■ Work request 1
In the following passage on SoftBank's acquisition of DigitalBridge, copy word for word the part that begins with "Under the terms" and ends with "half of 2026.".
■ Work request 2
Recast the paragraph of the SoftBank–DigitalBridge passage that opens "Under the terms of the agreement" as a short bulleted list that keeps its main facts.

■ Passage provided

SoftBank Group Corp. agreed to acquire DigitalBridge Group, Inc. in an all-cash transaction valued at approximately $4.0 billion, marking a major step in SoftBank’s effort to secure physical infrastructure for large-scale AI deployment. The deal expands SoftBank’s exposure across data centers, fiber networks, towers, and edge infrastructure at a time when AI training and inference workloads are driving unprecedented demand for power-dense, highly connected facilities.
DigitalBridge brings a global digital infrastructure investment and operating platform managing roughly $108 billion in assets, spanning hyperscale and wholesale data centers, metro and long-haul fiber, cell towers, small cells, and edge sites across North America, Europe, the Middle East, and Asia. The acquisition strengthens SoftBank’s ability to originate, finance, and operate infrastructure required to deploy AI systems at scale, complementing its existing positions in AI silicon, cloud platforms, and network infrastructure.
Under the terms of the agreement, SoftBank will acquire all outstanding DigitalBridge shares for $16.00 per share in cash, representing a 15% premium to the December 26, 2025 closing price and a 50% premium to the unaffected 52-week average as of December 4, 2025. DigitalBridge will continue to operate as a separately managed platform led by CEO Marc Ganzi. The transaction is subject to customary regulatory approvals and is expected to close in the second half of 2026.

■ Data shown
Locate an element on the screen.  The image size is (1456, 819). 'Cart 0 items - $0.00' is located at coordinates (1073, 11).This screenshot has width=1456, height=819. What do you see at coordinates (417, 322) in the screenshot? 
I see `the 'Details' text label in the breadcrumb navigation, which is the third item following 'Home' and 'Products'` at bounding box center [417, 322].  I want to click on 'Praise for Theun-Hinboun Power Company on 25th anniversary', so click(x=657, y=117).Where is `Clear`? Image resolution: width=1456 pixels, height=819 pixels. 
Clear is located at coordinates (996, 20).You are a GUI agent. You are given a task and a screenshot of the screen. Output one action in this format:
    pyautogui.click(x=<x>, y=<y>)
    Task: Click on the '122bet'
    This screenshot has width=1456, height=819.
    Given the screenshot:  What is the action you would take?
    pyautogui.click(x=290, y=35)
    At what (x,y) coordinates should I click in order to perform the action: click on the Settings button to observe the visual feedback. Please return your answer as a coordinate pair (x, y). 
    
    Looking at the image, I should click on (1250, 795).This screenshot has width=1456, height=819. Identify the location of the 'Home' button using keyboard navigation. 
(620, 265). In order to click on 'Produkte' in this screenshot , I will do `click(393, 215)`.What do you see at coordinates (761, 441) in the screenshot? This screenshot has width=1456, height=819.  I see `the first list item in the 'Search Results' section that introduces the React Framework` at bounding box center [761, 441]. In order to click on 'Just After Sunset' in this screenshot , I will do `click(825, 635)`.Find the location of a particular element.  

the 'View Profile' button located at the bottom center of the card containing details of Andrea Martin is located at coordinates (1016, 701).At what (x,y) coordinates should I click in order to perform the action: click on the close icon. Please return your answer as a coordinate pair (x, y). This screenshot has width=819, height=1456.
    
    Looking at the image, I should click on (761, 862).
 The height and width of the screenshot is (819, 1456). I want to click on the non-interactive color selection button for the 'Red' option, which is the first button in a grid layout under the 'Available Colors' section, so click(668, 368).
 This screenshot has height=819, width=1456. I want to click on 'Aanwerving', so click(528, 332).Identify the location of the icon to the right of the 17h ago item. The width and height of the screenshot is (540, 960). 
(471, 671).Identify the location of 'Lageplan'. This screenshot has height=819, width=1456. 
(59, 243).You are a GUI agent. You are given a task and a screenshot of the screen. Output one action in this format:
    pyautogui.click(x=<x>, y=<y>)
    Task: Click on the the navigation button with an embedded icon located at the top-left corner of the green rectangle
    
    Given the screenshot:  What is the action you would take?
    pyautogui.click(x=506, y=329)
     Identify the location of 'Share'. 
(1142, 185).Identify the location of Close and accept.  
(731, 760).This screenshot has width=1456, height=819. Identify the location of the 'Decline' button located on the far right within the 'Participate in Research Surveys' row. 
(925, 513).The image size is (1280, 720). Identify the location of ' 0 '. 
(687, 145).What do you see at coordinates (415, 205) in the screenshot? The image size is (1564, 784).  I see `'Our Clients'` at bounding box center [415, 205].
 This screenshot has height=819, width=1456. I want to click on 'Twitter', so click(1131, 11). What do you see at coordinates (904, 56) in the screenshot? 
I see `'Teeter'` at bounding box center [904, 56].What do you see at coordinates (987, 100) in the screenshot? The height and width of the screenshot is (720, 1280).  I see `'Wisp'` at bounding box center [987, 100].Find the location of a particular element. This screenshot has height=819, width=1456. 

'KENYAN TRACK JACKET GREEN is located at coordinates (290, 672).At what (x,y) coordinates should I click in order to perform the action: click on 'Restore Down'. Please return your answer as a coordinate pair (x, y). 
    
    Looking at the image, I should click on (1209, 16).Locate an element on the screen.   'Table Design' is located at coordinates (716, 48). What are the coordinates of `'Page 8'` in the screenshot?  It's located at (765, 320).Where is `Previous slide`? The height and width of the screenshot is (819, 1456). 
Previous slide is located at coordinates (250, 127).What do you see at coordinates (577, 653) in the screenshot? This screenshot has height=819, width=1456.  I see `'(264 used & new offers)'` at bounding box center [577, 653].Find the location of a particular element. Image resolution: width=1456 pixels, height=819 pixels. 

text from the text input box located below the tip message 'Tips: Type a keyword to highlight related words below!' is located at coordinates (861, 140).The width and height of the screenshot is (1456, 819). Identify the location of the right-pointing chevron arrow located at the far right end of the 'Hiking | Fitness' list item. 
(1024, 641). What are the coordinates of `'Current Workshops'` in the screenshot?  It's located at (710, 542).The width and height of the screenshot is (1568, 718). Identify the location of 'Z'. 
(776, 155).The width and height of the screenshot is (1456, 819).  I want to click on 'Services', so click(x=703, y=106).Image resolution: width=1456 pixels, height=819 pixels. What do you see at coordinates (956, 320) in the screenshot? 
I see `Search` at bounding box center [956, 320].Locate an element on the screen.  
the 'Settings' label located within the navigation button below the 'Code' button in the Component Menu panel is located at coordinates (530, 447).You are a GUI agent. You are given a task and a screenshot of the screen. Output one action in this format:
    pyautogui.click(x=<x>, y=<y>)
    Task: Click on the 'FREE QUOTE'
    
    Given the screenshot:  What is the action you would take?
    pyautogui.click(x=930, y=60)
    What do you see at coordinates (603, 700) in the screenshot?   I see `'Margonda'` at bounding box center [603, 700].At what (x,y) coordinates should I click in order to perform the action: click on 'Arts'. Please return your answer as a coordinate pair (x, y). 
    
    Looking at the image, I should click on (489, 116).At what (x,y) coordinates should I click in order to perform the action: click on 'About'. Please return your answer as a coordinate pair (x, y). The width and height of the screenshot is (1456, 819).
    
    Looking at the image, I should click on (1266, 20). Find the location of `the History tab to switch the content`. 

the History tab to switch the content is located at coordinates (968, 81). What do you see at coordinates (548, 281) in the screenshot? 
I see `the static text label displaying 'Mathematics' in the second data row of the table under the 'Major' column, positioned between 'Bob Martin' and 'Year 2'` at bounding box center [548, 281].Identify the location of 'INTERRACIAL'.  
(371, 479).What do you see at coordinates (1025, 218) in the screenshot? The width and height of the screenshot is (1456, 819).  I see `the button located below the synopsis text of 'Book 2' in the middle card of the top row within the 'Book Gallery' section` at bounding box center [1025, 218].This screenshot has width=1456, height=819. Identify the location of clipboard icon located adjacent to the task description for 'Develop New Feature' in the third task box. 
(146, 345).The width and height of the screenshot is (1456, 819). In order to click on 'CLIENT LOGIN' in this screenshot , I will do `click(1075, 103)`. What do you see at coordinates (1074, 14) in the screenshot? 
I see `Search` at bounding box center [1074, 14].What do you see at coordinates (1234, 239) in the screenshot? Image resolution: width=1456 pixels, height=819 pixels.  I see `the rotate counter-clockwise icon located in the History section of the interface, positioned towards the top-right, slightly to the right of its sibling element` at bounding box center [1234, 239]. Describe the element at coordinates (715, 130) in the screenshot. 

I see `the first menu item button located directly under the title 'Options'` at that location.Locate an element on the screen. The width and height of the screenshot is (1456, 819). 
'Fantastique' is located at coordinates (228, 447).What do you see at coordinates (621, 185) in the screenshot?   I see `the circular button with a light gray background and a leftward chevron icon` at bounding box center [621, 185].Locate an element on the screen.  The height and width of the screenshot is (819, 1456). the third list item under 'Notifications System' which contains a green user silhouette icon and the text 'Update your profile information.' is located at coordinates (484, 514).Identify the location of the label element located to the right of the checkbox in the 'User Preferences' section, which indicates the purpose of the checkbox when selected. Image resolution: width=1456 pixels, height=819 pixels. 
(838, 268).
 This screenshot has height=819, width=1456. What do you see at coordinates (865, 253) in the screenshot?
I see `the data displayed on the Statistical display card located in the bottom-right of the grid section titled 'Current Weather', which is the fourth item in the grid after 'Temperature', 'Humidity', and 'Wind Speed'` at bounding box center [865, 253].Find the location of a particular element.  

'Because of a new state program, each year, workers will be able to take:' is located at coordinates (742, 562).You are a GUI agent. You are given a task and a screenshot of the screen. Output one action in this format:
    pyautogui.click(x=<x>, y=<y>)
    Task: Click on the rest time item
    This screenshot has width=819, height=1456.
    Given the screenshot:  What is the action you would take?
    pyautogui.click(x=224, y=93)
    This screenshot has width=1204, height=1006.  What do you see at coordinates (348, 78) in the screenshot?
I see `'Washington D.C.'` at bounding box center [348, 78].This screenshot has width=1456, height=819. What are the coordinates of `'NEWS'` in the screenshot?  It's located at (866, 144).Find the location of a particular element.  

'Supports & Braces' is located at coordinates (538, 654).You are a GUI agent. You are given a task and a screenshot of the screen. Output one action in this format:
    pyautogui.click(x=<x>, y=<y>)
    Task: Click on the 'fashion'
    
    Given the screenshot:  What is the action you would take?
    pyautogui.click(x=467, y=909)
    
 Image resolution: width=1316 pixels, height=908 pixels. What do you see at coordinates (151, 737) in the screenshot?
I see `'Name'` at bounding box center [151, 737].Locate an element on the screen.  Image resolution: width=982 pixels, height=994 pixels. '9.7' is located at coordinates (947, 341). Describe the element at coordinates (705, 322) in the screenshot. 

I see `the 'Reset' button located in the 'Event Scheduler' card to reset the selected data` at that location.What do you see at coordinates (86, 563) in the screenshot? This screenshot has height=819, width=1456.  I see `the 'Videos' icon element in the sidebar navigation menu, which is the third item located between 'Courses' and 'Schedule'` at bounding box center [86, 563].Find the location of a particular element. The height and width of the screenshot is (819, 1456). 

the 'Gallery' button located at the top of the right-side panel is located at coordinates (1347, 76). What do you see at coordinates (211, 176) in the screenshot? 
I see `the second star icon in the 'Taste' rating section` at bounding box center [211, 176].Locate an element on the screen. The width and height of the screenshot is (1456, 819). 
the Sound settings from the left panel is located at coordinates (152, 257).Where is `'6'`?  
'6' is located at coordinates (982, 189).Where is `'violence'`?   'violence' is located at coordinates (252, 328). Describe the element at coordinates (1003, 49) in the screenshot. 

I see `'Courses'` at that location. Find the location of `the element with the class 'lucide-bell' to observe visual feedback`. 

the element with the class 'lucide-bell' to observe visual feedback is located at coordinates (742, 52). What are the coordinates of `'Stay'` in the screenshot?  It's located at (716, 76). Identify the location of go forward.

■ Exercise result 1
Under the terms of the agreement, SoftBank will acquire all outstanding DigitalBridge shares for $16.00 per share in cash, representing a 15% premium to the December 26, 2025 closing price and a 50% premium to the unaffected 52-week average as of December 4, 2025. DigitalBridge will continue to operate as a separately managed platform led by CEO Marc Ganzi. The transaction is subject to customary regulatory approvals and is expected to close in the second half of 2026.

■ Exercise result 2
- SoftBank will acquire all outstanding DigitalBridge shares for $16.00 per share in cash.
- The price is a 15% premium to the December 26, 2025 closing price and a 50% premium to the unaffected 52-week average as of December 4, 2025.
- DigitalBridge will stay a separately managed platform led by CEO Marc Ganzi.
- The deal needs customary regulatory approvals and is expected to close in the second half of 2026.